Coastal environments

This Draft of the Corangamite Regional Catchment Strategy is currently awaiting Ministerial approval and may be subject to change

Overview

Most Victorians have visited the coast in the past year. Walking/hiking remains the most common activity on the coast. Interactions with the coast are overwhelmingly positive – a coast or marine environment free of rubbish is the main contributor to Victorians’ enjoyment of these environments. Victorians place a high value on local coast and marine environments and natural features are the most highly valued aspects of the Victorian coast.

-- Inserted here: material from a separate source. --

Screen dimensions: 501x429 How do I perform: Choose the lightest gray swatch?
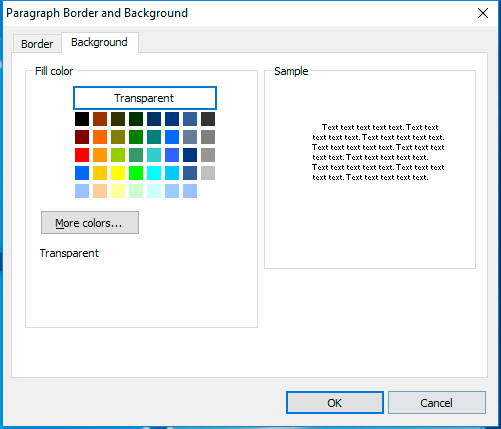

Victoria’s marine and coastal environments (which include our coastline, bays, and coastal lakes) are home to more than 12,000 plant and animal species, many not found anywhere else in the world. But these environments are facing many threats, including population growth and urbanisation, commercial and recreational fishing, invasive species and droughts and floods.

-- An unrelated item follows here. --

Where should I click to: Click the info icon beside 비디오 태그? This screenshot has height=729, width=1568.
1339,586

The Corangamite coastal environment is naturally dynamic and is constantly changing and evolving. It changes through the influence of wind, tides, waves and weather systems. Within reason, we must plan for and adapt to natural changes. This diversity and change reflect the dynamic, complex and interconnected nature of coastal and marine habitats.

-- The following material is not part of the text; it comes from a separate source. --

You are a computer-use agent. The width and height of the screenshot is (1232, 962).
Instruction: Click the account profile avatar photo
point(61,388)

While there are management practices in place, the coasts and estuaries of the region face significant challenges associated with the threats posed by climate change as well as population, land use and developmental pressures on the natural values of these assets. 

The Marine and Coastal Act 2018 along with the Marine and Coastal Policy provide the overarching statutory and policy frameworks for the management of the region’s marine and coastal environments. The Marine and Coastal Strategy currently being developed will identify key actions and responsibilities for the delivery of the Marine and Coastal Policy.